Let’s Not Forget Our Most Vulnerable Citizens - Penn-Mar

Let’s Not Forget Our Most Vulnerable Citizens

Posted on July 28, 2020

By Gregory T. Miller, President and Chief Executive Officer, Penn-Mar Human Services | Chief Executive Officer, Penn-Mar Foundation

In the midst of all the uncertainties that come with the COVID-19 virus, a faltering economy, and social justice movements, even the experts are often at a loss for answers.

But here at Penn-Mar, we need to have a good answer to the most important question we are asked everyday by the people with disabilities that we support: “Who is going to help me today?”

During these times when everyone’s attention is understandably focused elsewhere, it is easy to forget that we are here. But our work continues, 24/7, under extremely difficult circumstances.

Answering the call are our Direct Support Professionals (DSPs) who have chosen to work with people with disabilities who are depending on them to help create their best life. Our ability to recruit and retain DSPs is essential to ensure the fullness of life for the people we support.

Before COVID, the DSP annual turnover at Penn-Mar was 25%. The national rate is a whopping 40%. So, 4 out of 10 relationships – vital to the quality of support people with disabilities receive – are severed annually.

High on the list for the reasons for this turnover is our inability to pay DSPs for the value of their service. This field attracts people with big hearts and solid work ethics. Falling Medicaid funding from the states is not providing them with a living wage.

Thanks to a generous gift from Jim Pitts and his family, we were able to establish an endowment fund in the name of their son Michael to help our DSPs earn credentialing and higher salary levels. This program has significantly reduced turnover.

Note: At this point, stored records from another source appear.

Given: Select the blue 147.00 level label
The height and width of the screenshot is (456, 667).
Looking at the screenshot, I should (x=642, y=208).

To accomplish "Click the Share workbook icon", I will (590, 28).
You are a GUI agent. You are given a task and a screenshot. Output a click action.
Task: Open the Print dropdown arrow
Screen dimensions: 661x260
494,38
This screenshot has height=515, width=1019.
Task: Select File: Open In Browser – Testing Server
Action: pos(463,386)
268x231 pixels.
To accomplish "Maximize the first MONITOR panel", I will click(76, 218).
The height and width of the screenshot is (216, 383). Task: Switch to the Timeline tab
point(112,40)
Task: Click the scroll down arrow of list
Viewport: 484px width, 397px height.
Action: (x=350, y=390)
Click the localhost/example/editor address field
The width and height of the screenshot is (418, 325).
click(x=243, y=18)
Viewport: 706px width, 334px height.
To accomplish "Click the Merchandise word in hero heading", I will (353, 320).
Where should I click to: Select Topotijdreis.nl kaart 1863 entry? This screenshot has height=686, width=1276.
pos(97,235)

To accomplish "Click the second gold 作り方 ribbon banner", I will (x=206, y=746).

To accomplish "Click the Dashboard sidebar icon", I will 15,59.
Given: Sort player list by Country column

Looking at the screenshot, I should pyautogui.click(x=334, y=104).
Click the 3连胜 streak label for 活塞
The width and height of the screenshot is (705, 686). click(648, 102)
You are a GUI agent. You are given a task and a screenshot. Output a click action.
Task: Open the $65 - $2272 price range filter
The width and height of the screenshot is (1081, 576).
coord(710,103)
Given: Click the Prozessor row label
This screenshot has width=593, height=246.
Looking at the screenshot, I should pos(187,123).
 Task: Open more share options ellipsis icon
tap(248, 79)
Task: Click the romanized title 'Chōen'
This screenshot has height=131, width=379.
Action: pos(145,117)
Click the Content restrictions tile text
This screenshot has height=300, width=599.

Jim and I recently participated in a radio show called “On the Record” hosted by Sheilah Kast at WYPR.org. The discussion focused on the pandemic and the safety restrictions to control it that have had a big impact on people with disabilities and the organizations that serve them. There are really two concerns: the attention of public policy being diverted and budget cuts in disabilities support as states are experiencing a tremendous loss of revenue.

Jim’s 43-year-old son, Michael Pitts, has been in a residential home since he was 8 years old. Michael has severe disabilities with intractable seizures and heart issues. Jim describes his son as “a happy, loving man who is ambulatory and has had a great quality of life during his 10-plus years with Penn-Mar.” Stability in his support team has made a huge difference.

When the discussion turned to the pending 4% cost of living increase for DSPs in Maryland (at the time it was in jeopardy of being cut, and may still be in danger depending budget deficits this fall), Jim said, “My view of the world with a disabled son is that the state and federal government ought to be prioritizing those . . . who do not have ability to advocate for themselves. This is the bottom of the safety net . . . they need professional help to enhance their quality of life. DSPs deserve to have their career professionalized and valued. These are hands-on people impacting lives directly.”

Penn-Mar’s work is all about ensuring that all people have opportunities, regardless of circumstance, and we are reliant upon our government to recognize the importance of this work. It should be the state’s highest priority to take care of our most vulnerable citizens.

So while COVID-19 has made budgets more challenging than ever, we cannot stop fighting for the people we support and the important work that happens here every day.

Nor can we depend on traditional sources of funding alone.

We need you, too. Now more than ever.